• **REQUIREMENT**
Copy the material from its first line up to and including the line with "pyautogui.click(x=40, y=31)", swapping "Tires" for "Wheels" and leaving everything else unchanged.
-- START INPUT --
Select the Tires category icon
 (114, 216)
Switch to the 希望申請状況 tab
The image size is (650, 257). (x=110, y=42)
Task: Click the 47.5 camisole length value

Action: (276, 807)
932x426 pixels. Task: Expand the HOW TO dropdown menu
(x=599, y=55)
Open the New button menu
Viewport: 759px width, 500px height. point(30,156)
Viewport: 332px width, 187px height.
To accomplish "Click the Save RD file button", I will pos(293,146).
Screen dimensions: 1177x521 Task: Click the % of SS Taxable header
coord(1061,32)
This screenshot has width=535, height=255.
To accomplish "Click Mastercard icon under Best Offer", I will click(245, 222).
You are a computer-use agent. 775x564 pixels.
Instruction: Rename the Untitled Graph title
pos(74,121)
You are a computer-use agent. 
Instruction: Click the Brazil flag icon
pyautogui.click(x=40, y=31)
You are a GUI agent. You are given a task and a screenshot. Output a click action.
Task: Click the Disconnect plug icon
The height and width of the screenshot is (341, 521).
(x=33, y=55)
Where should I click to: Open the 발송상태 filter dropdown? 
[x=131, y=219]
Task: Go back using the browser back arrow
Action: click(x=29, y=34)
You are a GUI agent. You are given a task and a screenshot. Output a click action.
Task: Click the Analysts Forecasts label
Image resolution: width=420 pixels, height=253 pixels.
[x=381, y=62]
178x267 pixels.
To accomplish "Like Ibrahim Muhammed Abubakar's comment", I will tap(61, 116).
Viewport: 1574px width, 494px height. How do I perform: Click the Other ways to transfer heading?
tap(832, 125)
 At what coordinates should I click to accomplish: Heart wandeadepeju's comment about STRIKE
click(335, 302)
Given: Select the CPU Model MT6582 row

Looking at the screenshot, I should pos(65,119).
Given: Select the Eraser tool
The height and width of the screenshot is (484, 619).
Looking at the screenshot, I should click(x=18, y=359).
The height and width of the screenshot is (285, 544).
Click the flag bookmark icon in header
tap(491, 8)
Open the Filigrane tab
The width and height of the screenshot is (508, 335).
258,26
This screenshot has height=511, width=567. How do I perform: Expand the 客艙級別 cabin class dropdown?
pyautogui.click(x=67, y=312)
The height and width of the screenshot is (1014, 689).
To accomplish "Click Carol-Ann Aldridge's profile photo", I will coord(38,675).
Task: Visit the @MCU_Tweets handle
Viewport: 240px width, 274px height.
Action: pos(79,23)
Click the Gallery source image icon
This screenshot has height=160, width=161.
-- END INPUT --
• **THE SOLUTION**
Select the Wheels category icon
 (114, 216)
Switch to the 希望申請状況 tab
The image size is (650, 257). (x=110, y=42)
Task: Click the 47.5 camisole length value

Action: (276, 807)
932x426 pixels. Task: Expand the HOW TO dropdown menu
(x=599, y=55)
Open the New button menu
Viewport: 759px width, 500px height. point(30,156)
Viewport: 332px width, 187px height.
To accomplish "Click the Save RD file button", I will pos(293,146).
Screen dimensions: 1177x521 Task: Click the % of SS Taxable header
coord(1061,32)
This screenshot has width=535, height=255.
To accomplish "Click Mastercard icon under Best Offer", I will click(245, 222).
You are a computer-use agent. 775x564 pixels.
Instruction: Rename the Untitled Graph title
pos(74,121)
You are a computer-use agent. 
Instruction: Click the Brazil flag icon
pyautogui.click(x=40, y=31)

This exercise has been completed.